=== INFORMATION SHOWN ===

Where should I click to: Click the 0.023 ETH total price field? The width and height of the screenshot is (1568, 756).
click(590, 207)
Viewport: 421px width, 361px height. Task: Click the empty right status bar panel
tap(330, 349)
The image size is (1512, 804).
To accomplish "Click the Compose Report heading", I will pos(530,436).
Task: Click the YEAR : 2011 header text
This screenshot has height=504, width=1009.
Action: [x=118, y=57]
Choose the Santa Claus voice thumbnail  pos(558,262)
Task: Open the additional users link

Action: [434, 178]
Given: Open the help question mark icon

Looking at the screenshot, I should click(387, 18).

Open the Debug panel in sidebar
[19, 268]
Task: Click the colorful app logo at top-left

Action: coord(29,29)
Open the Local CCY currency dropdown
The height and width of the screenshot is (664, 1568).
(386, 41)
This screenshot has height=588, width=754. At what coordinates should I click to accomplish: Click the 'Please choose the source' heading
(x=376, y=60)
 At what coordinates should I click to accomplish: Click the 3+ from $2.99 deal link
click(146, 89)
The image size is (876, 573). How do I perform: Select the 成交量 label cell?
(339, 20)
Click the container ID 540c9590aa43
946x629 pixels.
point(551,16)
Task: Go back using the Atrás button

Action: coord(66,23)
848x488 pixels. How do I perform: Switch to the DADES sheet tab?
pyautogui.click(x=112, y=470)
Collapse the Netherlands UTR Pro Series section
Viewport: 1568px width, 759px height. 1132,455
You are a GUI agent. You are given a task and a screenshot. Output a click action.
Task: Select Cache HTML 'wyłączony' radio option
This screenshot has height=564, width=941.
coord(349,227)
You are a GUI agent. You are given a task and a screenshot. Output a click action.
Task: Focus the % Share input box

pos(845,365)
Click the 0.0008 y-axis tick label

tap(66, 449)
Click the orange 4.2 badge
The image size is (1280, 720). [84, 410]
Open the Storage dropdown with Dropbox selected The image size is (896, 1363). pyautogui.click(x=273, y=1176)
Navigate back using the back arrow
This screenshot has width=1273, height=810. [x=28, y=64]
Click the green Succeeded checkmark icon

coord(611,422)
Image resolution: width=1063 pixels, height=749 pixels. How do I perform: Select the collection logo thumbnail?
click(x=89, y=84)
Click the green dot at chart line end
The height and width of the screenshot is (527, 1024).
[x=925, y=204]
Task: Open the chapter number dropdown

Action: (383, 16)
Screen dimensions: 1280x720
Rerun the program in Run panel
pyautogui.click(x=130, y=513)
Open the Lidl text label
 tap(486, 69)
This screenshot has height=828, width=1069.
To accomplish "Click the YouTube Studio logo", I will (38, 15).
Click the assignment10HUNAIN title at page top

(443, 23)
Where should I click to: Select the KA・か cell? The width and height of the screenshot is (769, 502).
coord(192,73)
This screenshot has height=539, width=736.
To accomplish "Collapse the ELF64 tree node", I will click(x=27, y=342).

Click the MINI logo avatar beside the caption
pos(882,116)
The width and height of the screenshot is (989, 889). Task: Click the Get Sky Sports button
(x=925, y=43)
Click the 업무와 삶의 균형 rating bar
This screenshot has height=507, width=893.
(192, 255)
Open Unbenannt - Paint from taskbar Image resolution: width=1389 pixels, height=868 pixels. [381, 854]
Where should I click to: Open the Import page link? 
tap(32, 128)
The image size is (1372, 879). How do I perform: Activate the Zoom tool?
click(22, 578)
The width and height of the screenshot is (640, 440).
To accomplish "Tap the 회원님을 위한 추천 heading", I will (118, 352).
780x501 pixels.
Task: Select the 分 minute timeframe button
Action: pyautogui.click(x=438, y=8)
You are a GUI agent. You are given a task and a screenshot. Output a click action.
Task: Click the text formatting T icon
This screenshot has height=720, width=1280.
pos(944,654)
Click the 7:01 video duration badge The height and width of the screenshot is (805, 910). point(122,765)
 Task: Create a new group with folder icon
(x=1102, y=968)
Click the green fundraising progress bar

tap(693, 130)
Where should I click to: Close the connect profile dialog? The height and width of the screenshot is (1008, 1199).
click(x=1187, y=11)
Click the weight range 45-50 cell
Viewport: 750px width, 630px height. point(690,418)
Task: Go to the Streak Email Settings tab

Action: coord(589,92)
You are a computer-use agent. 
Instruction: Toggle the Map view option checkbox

===

PROBLEM DETAILS> Say how many lines contain "option" in the material above; the number is the whole answer.

YOUR SOLUTION> 2